Brilliant ring of light found hiding around supermassive black hole

Jon Kelvey
·2 min read
(Event Horizon Telescope collaboration et al.)
(Event Horizon Telescope collaboration et al.)

Scientists studying the first-ever image taken of a supermassive black hole have uncovered a brilliant ring of light hiding beneath the fiery orange glow surrounding it, confirming a longstanding theory about black holes.

In 2019, scientists used the Event Horizon Telescope to create the first-ever image of the supermassive black hole at the heart of the galaxy M87, some 53 million light years from Earth. The resulting image of a fuzzy dark circle wreathed in what looks like orange flame was immediately likened to the “Eye of Sauron” from The Lord of the Rings by one of the scientists working on the project.

The orange glow seen in the 2019 image results from the intense heating of gas and dust as it whirls in ever-tighter orbits before disappearing down the one-way maw of the black hole.

But scientists knew that, theoretically, there should be a band of bright light wrapped around the black hole in M87 as well, a ring made of light particles, or photons, bent all the way around the black hole by its immensely powerful gravity.

Now, a team led by University of Waterloo astrophysicist Avery Broderick has reprocessed the original Event Horizon Telescope Data and revealed the predicted ring, a bright ribbon of light around the perimeter of a black hole 6 billion times as massive as our Sun. The results were published Monday in The Astrophysical Journal.

A tight and bright ring of light around the perimeter of the supermassive black hole at the heart of galaxy M87 was revealed in new processing of the first image of the black hole released in 2019 (Broderick et al. 2022, ApJ, 935, 61)
A tight and bright ring of light around the perimeter of the supermassive black hole at the heart of galaxy M87 was revealed in new processing of the first image of the black hole released in 2019 (Broderick et al. 2022, ApJ, 935, 61)

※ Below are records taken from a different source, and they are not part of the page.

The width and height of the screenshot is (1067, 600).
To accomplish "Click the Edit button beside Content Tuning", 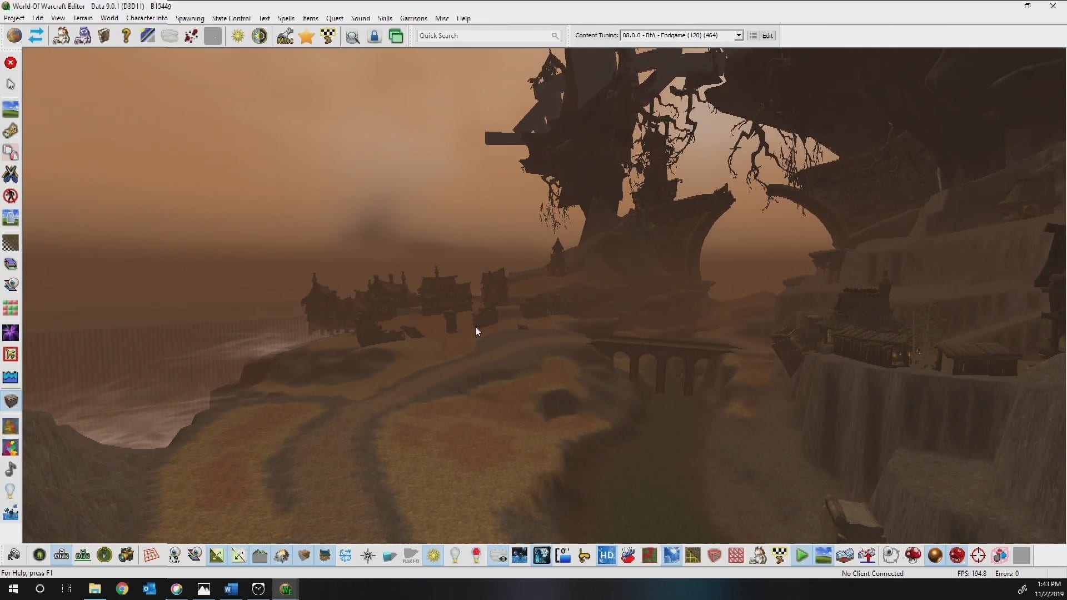I will pyautogui.click(x=767, y=36).
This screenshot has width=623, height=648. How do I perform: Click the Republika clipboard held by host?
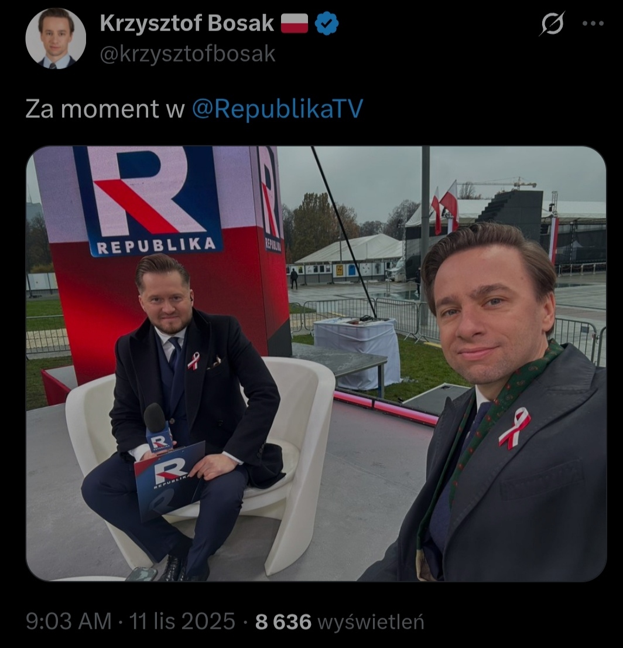168,480
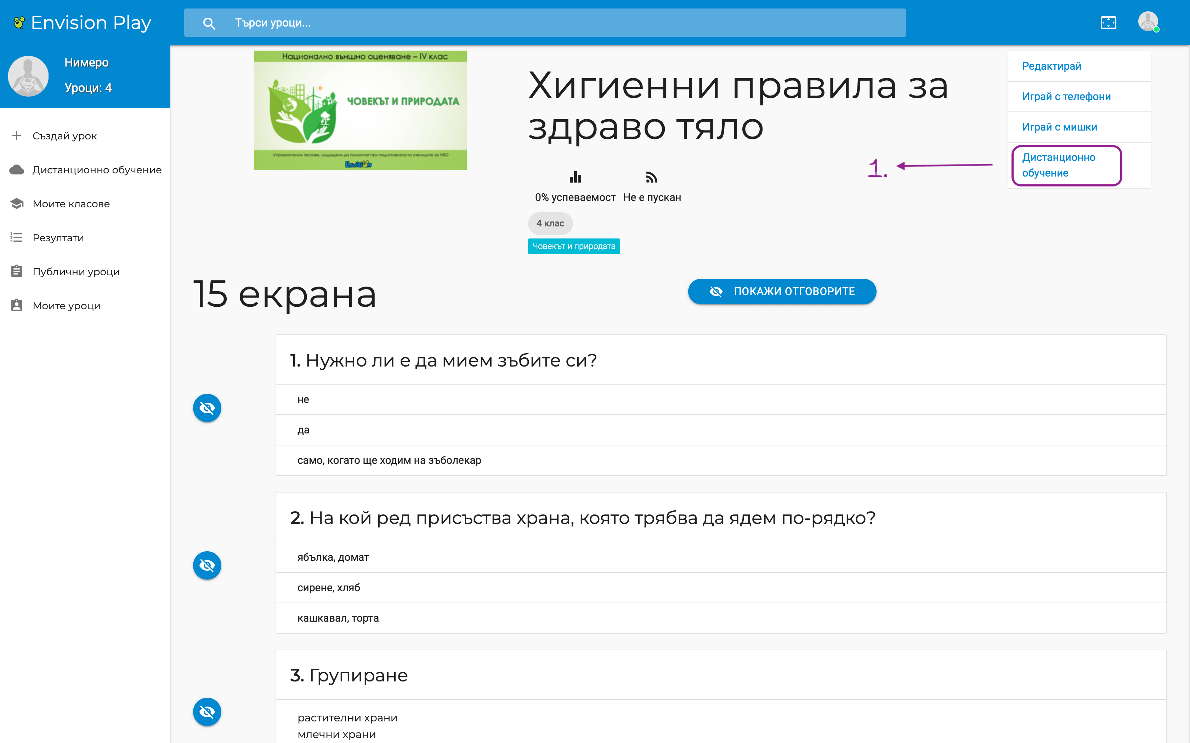Open the highlighted Дистанционно обучение link
The height and width of the screenshot is (743, 1190).
[1059, 165]
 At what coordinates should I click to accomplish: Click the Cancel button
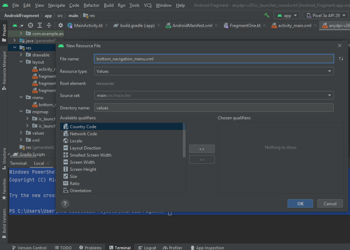point(330,203)
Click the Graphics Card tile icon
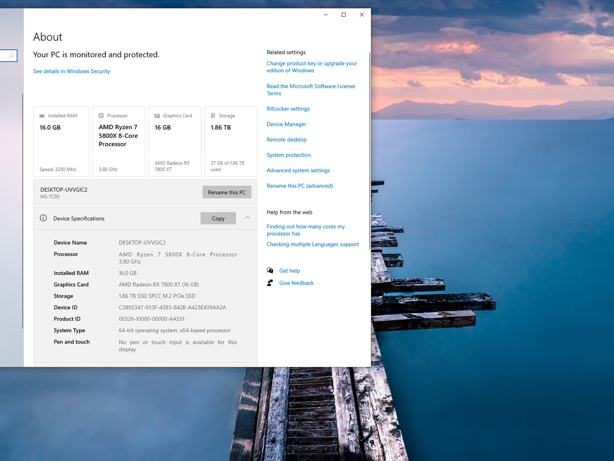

“We turned off the searchlight to see the fireflies,” Dr Broderick said in a statement. “We have been able to do something profound — to resolve a fundamental signature of gravity around a black hole.”

The direct imaging of a black hole, and the new processing of that image, were made possible by the construction of the Event Horizon Telescope, a world wide array of radio telescopes functioning together as one gigantic lens on the radio frequency sky.

That the telescope processes radio frequencies, rather than visual, and coordinates myriad individual telescopes, made the sort of data processing Dr Broderick’s team relied on easier. As a “computational at heart” scientific instrument, he said, “It is as dependent on algorithms as it is upon steel. Cutting-edge algorithmic developments have allowed us to probe key features of the image while rendering the remainder in the EHT’s native resolution.”

While Dr Broderick’s team digs deeper into the 2019 image, the Event Horizon Telescope continues to take new images of the cosmos, including the first-ever image of the supermassive black hole at the center of our own Milky Way galaxy, released in May. Scientists believe supermassive black holes may lurk at the center of most galaxies and may play an important role in galactic evolution.